A trama segue Gus (Christian Convery), um garoto metade humano e metade cervo que vive isolado com o pai, Richard (Will Forte), em uma cabana da floresta depois que um vírus dizimou os humanos. Ao mesmo tempo em que o vírus surgiu, híbridos entre humanos e animais começaram a nascer, fazendo muitas pessoas acharem que os híbridos foram os responsáveis pelo vírus. Depois da morte do pai, Gus decide cruzar o país em busca da mãe e para isso consegue a ajuda de Jepp (Nonso Anozie) que o protege dos perigos desse mundo hostil e de pessoas como o general Abbot (Neil Sandilands, fazendo seu melhor cosplay de Dr. Robotnik) que capturam híbridos para usá-los como cobaias para uma possível cura do vírus.

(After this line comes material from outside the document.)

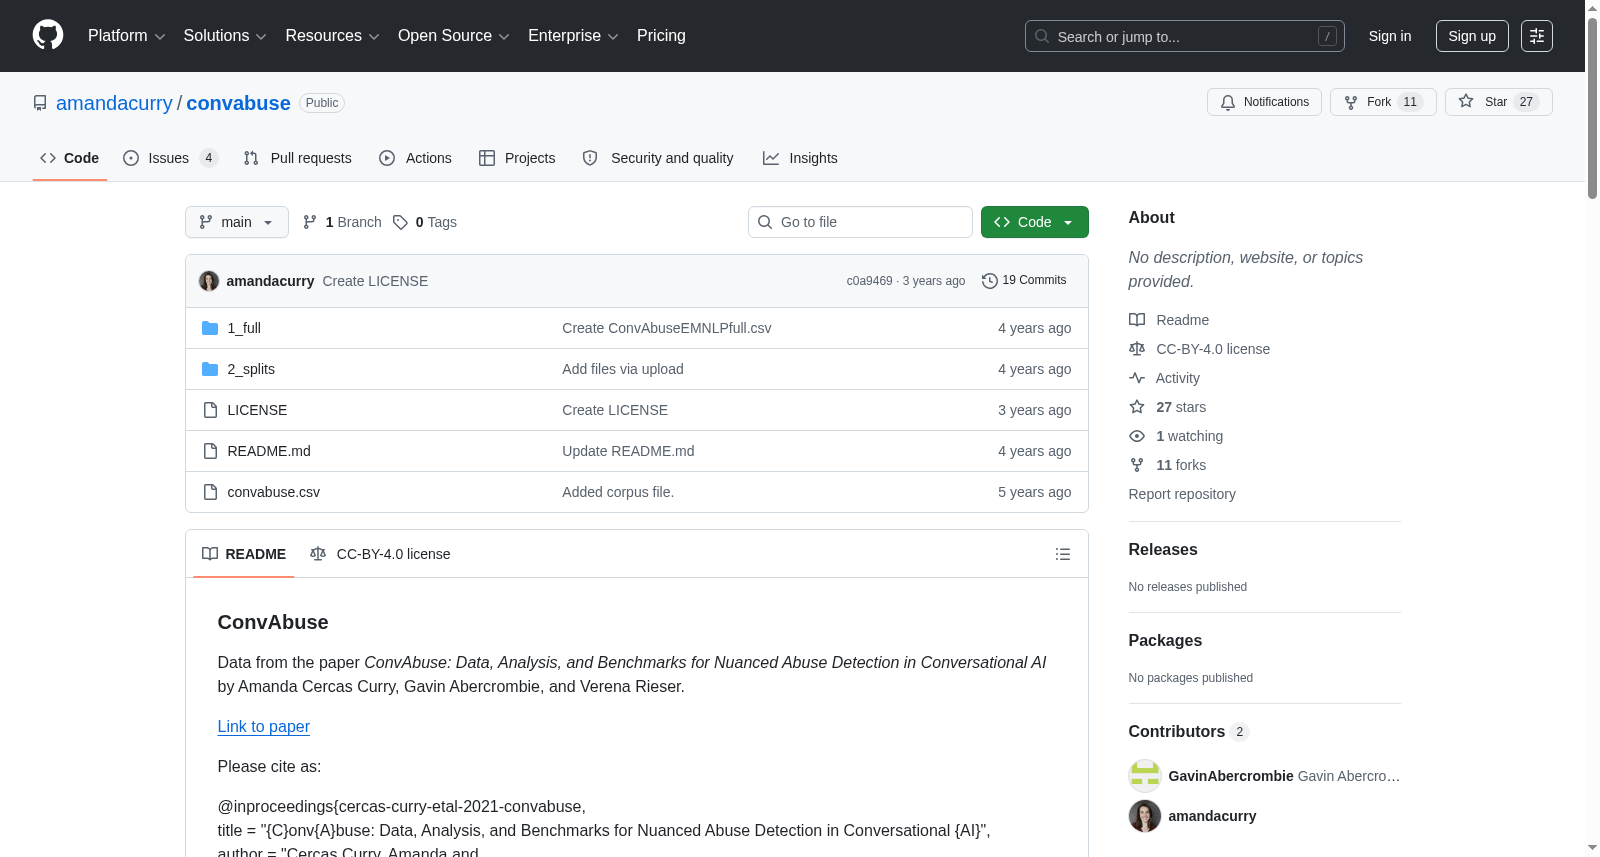
Task: Follow the Link to paper hyperlink
Action: tap(264, 727)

Se os quadrinhos dão a impressão de um tratamento mais sombrio a essa história, a série observa a jornada de Gus com um tom mais leve, aventuresco e próximo de um filme do Steven Spielberg da década de 80, como ET: O Extraterrestre (1982). Essa abordagem está presente desde a narração de James Brolin e também na construção dos personagens. O garoto Christian Convery é adorável como Gus, sendo eficiente em nos apresentar o deslumbramento e ingenuidade infantil do protagonista diante do mundo que ele começa a descobrir. A doçura que ele traz ao personagem ajuda a entender como Jepp baixa sua guarda e sua dureza e se deixa conquistar pelo menino.
Ao longo da temporada há um afeto extremamente sincero sendo forjado entre Gus e Jepp e é um laço que soa genuíno tanto pelo trabalho dos atores quanto pela construção do roteiro em dar a Jepp uma motivação convincente para agir como age. Na verdade, os personagens em geral tem histórias pregressas e motivações que tornam críveis as ações deles no presente, seja a desconfiança que Ursa (Stefania LaVie Owen) tem de adultos e seu desejo de proteger híbridos, seja a decisão de Adi (Adeel Akhtar) em abrir mão de sua ética médica para realizar experiências com híbridos na esperança de curar a esposa.
Apenas o general Abbot não tem sua história contada nessa temporada, o que o faz soar como um milico fascistoide genérico, embora Neil Sandilands (que foi o Pensador na série do Flash) consiga trazer uma gravidade e senso de ameaça que faz o personagem funcionar. Por outro lado, o tom mais ingênuo e aventuresco da trama impede que certos momentos mais sombrios tenham a devida gravidade. Um exemplo é a tortura de Jepp nas mãos do exército animal, como a trama malmente nos permite ver o que houve, apenas nos informa da tortura e não dá muitos indícios visuais da violência sofrida, a tortura a qual ele é submetida não soa tão grave quanto deveria.
Além disso, em momentos de decisões chave a narrativa tira dos personagens qualquer poder de decisão sobre escolhas difíceis ou moralmente ambíguas, sempre colocando alguém ou alguma coisa para convenientemente fazer as coisas acontecerem para os personagens. Isso acontece no episódio em que uma vizinha de Adi descobre a doença da esposa dele e está prestes a contar tudo para o bairro quando a égua do médico a mata com um coice, evitando que o próprio Adi precise escolher matar a vizinha. Do mesmo modo, quando Gus, Jepp e Ursa estão encurralados por inimigos em um trem, eles encontram um antigo conhecido de Jepp que convenientemente decide se sacrificar para garantir a fuga deles, evitando que o trio principal precise tomar alguma decisão difícil sobre abandonar alguém.
Tudo isso soa covarde, querendo impedir que a hostilidade e brutalidade desse espaço de fato impregnem esses personagens, evitando que as coisas fiquem sombrias ou ambíguas demais para a o olhar mais leve que a série tenta construir. É uma pena, já que ser algo para um público mais jovem, com ludicidade e aventura não necessariamente deveria ser um impedimento para que coisas horríveis acontecessem e decisões ruins fossem tomadas, Stranger Things é um bom exemplo disso.
Ainda assim, Sweet Tooth é uma envolvente e encantadora aventura sobre encontrar
esperança em meio ao apocalipse, elevada pelo cuidado do texto em construir
seus personagens e no talento dos protagonistas.